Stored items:
_ _ _ _
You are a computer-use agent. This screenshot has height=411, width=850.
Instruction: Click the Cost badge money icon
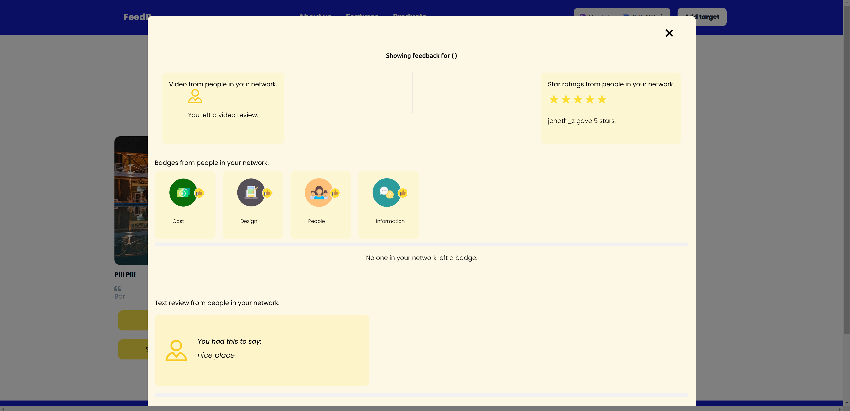[183, 192]
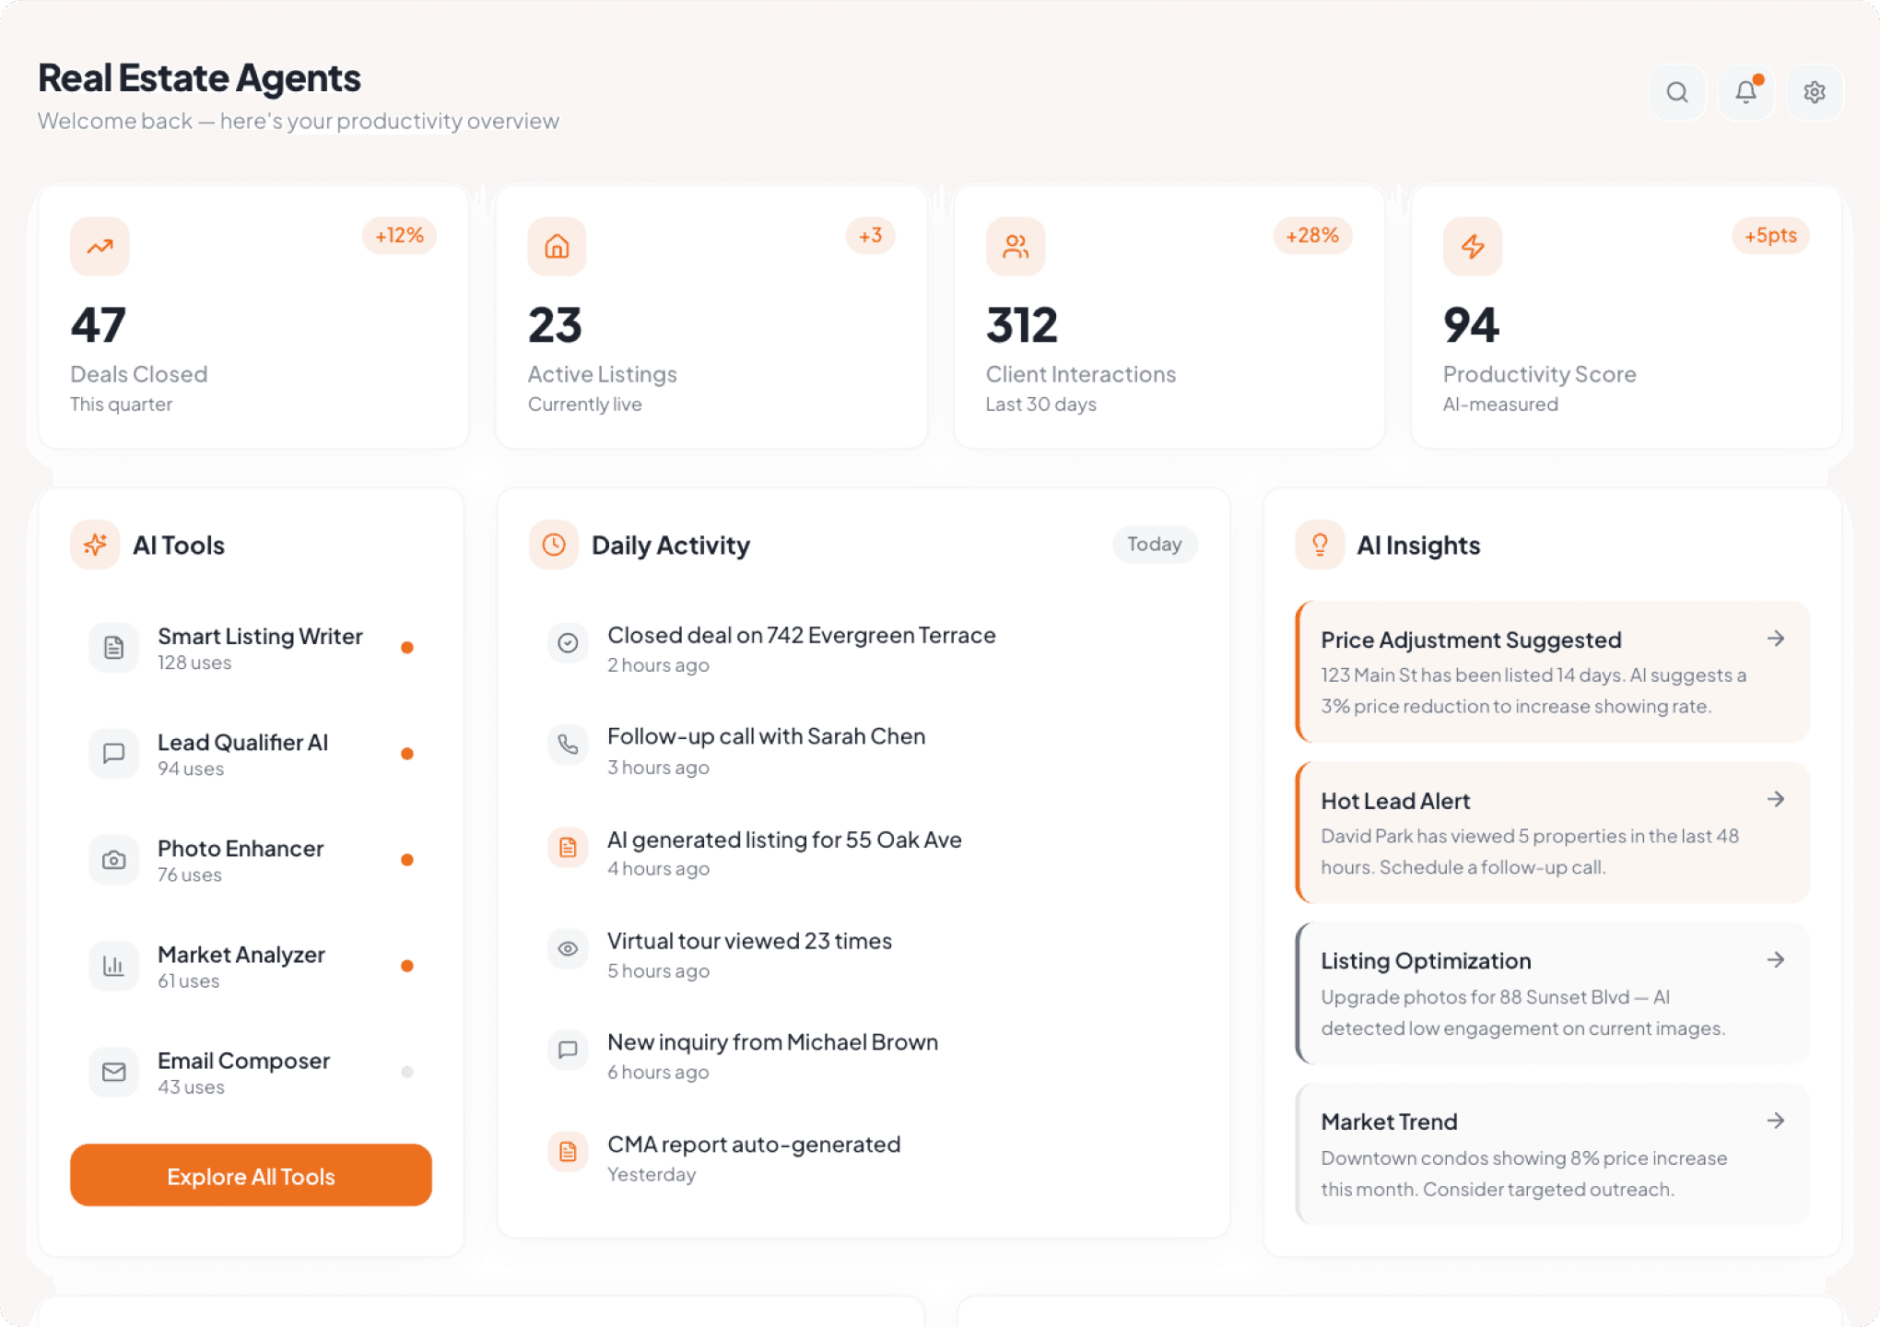Select the Photo Enhancer camera icon
Image resolution: width=1880 pixels, height=1327 pixels.
(113, 860)
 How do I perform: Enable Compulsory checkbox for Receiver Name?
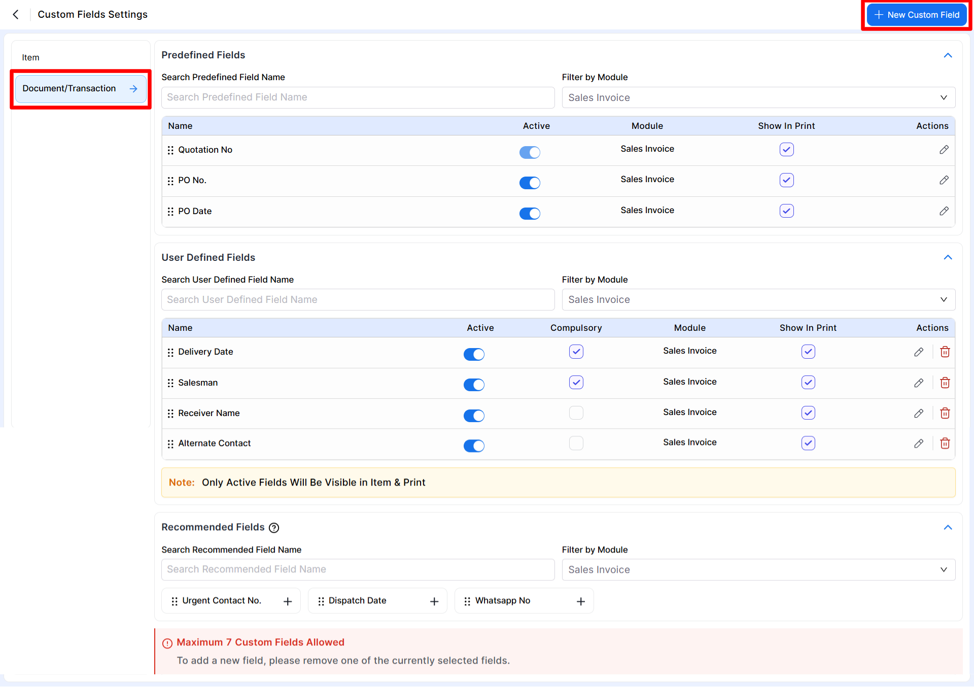[x=576, y=413]
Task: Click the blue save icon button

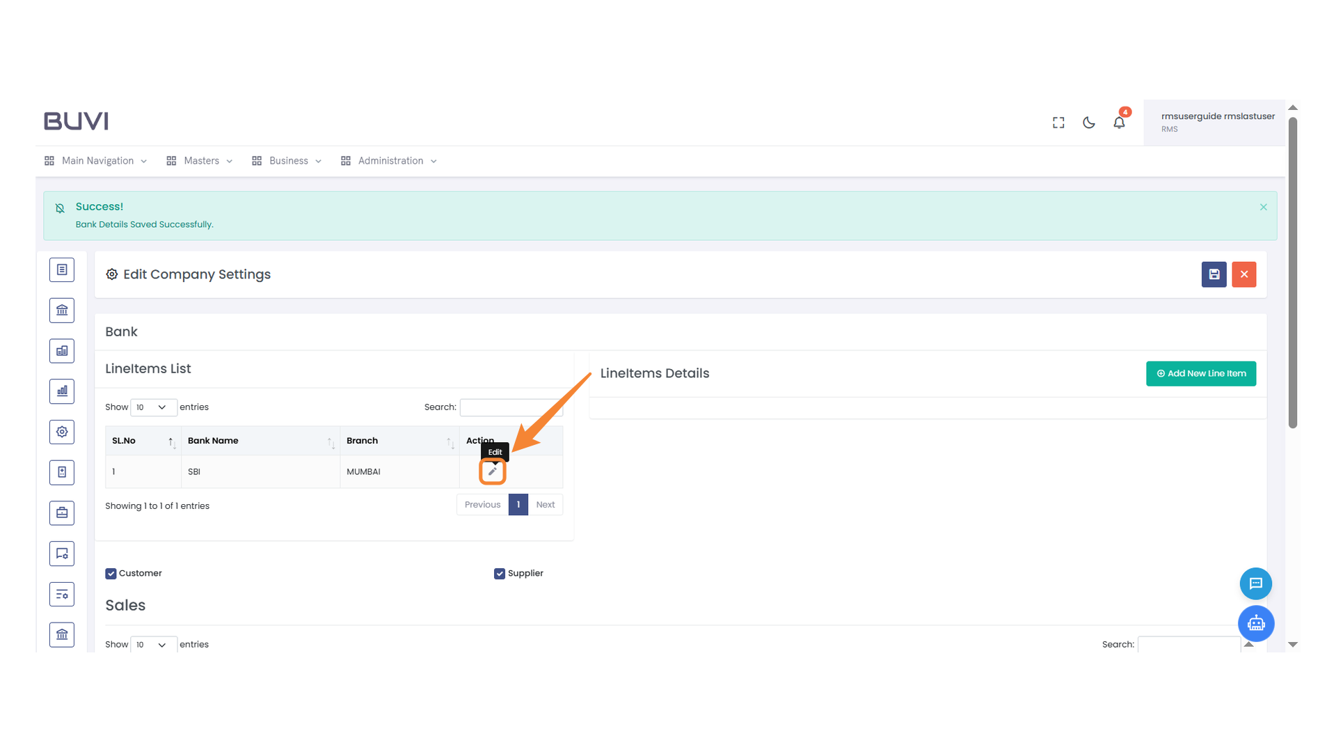Action: (x=1214, y=274)
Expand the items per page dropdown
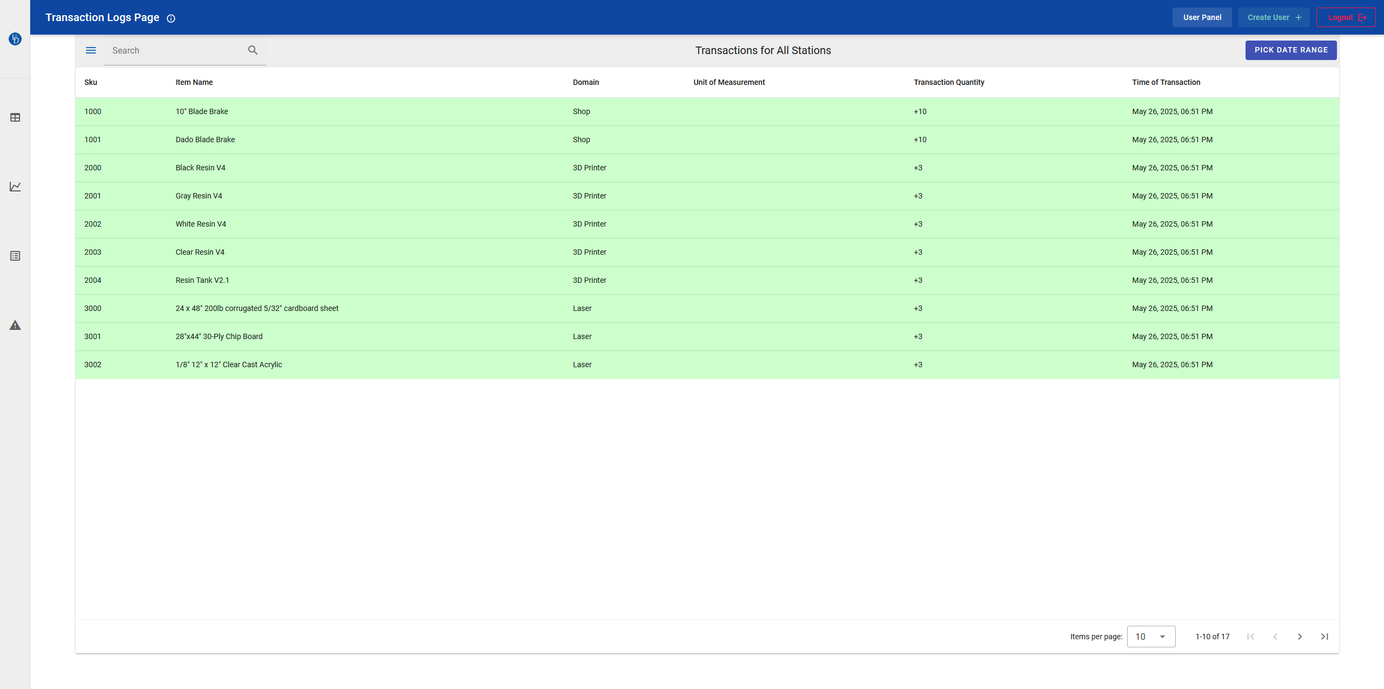This screenshot has height=689, width=1384. point(1151,637)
_ _ _ _
§ **Assigned task**:
Please retype the records above exactly, but leave out any pictures.

§ **Task output**:
You are a computer-use agent. This screenshot has height=411, width=850.
Instruction: Click the Cost badge money icon
[183, 192]
Select the Photo Enhancer camera icon
Image resolution: width=1880 pixels, height=1327 pixels.
(113, 860)
 How do I perform: Enable Compulsory checkbox for Receiver Name?
[x=576, y=413]
Task: Click the blue save icon button

Action: (x=1214, y=274)
Expand the items per page dropdown
This screenshot has height=689, width=1384. point(1151,637)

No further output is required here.